Somali hotel attack kills over a dozen, including government official

At least 13 people were killed and dozens wounded in a dawn attack Sunday at a hotel in the Somalian capital of Mogadishu, a police official said.
Al-Shabab, a group fighting against Somalia’s weak U.N.- backed government, claimed responsibility for the attack in a statement that was delivered by their spokesman, Sheikh Abdiaziz Abu-Musab, on the group’s radio station, Andulus.
By midday, Somali security forces had ended the siege at the Sahafi Hotel, said police commander Ali Ahmed.
“It’s over now, we have killed all the attackers,” he said. “They came under cover of darkness and attacked the hotel while some of the guards were sleeping.”
Somali troops and African Union forces were deployed to the scene and took control of the situation, the spokesperson for the African Union Mission in Somalia, Lieutenant Colonel Paul Njuguna, told Al Jazeera.
The attack started at daybreak when a suicide bomber detonated a vehicle laden with explosives at the gate of the hotel, and then four men armed with AK-47 rifles, grenades and suicide vests invaded the hotel. As some went into rooms to kill residents, others went to the rooftop to fight government soldiers responding to the attack, said Capt. Mohamed Hussein, a senior Somali police officer.
A second explosion came from a car bomb outside the hotel, said witnesses.
Those killed include a parliamentarian, Mohamed Abdi Abtidoon. A freelance photographer, Mustaf Abdi, who on several occasions contributed to Al Jazeera reports, was also killed.
Medical sources confirmed that a top Somali military commander, General Gacma Duule, and Somalia’s ambassador to Ethiopia, Abdisalam Haji Adam, were injured.
“Had it not been the courage of some of the hotel residents who fought back the terrorists, the death toll could have been a lot higher than its now,” Hussein said.
“They came in firing bullets randomly and chanting God is great — they shot anyone they could see,” said a surviving hotel resident, Ahmed Abdulle. “The guards tried to fight them off but it was too late, they were already inside,” Abdulle said by phone from Mogadishu. “I hid myself under my bed until security forces broke into my room and got me out a back door. It was a terrible experience.”
Somali troops and African Union forces went to the scene and fought the attackers to take control of the hotel, according to a Twitter post by the African Union Mission in Somalia, which has deployed troops to bolster Somalia’s government against Al-Shabab’s insurgency.
One photographer taking pictures at the scene was injured.
“I was at the scene of the explosion busy taking photos when a vehicle full of explosives exploded beside me. I fell on the ground and saw part of my body bleeding, I was with another journalist who was killed in the attack,” said Feisal Omar, who has since been discharged from the Mogadishu hospital.

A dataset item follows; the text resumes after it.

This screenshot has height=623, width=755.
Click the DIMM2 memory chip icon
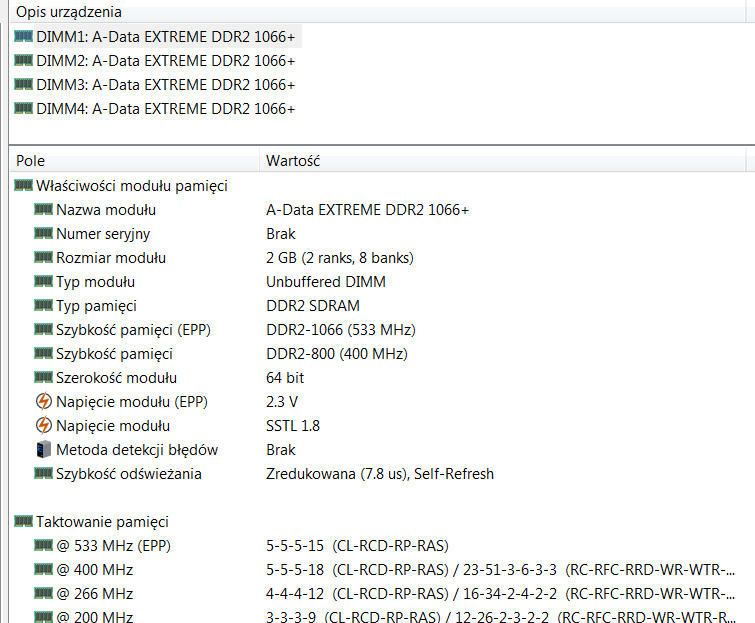click(24, 60)
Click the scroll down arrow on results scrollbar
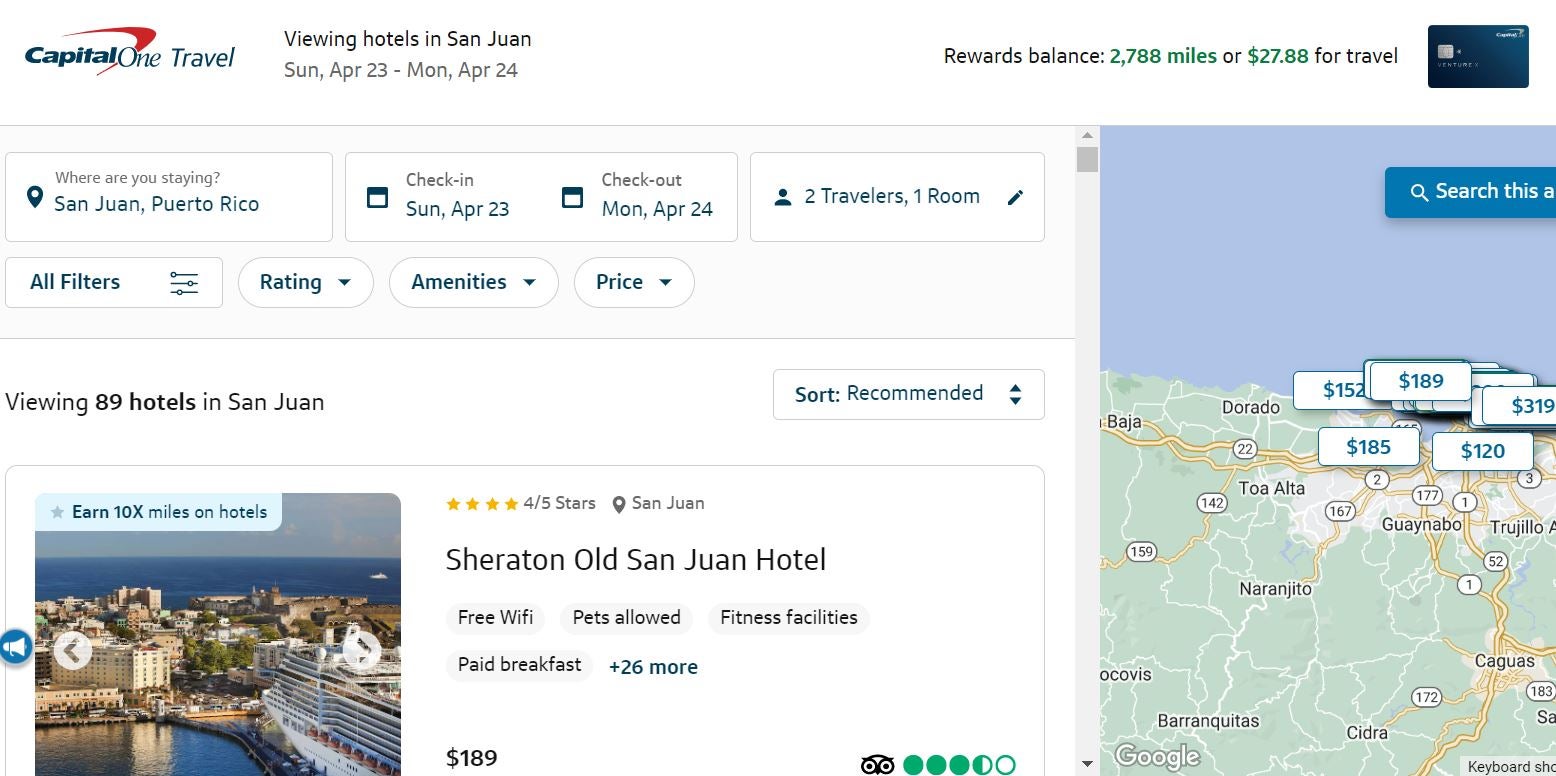 pyautogui.click(x=1087, y=764)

The Sahafi Hotel, which is often frequented by Somali government officials and business executives, has been targeted before. Two French security advisers were abducted from the hotel in 2009.
Al-Shabab, despite being forced out of Mogadishu and many other cities and towns across Somalia, continues to launch lethal attacks in the capital and elsewhere. It is fighting to oust the Mogadishu government and install a strict version of Shariah law.
Al-Shabab has also attacked neighboring countries that have sent troops to support the Mogadishu government. The rebels killed 148 people in an attack on a college in Garissa, Kenya in April.
Sunday’s attack was condemned by Somali President Hassan Sheikh Mohamud.
“This is the action of an increasingly desperate, internally-divided group of extremists … (who) seek to grab the headlines through killing innocent Muslims.”
Mohamud urged Somalians “to prevent extremists from distorting the faith of our fathers, and leading people astray in their quest for brutality and destruction. We must do this by confronting their warped ideology and liberating Somalia from them entirely.”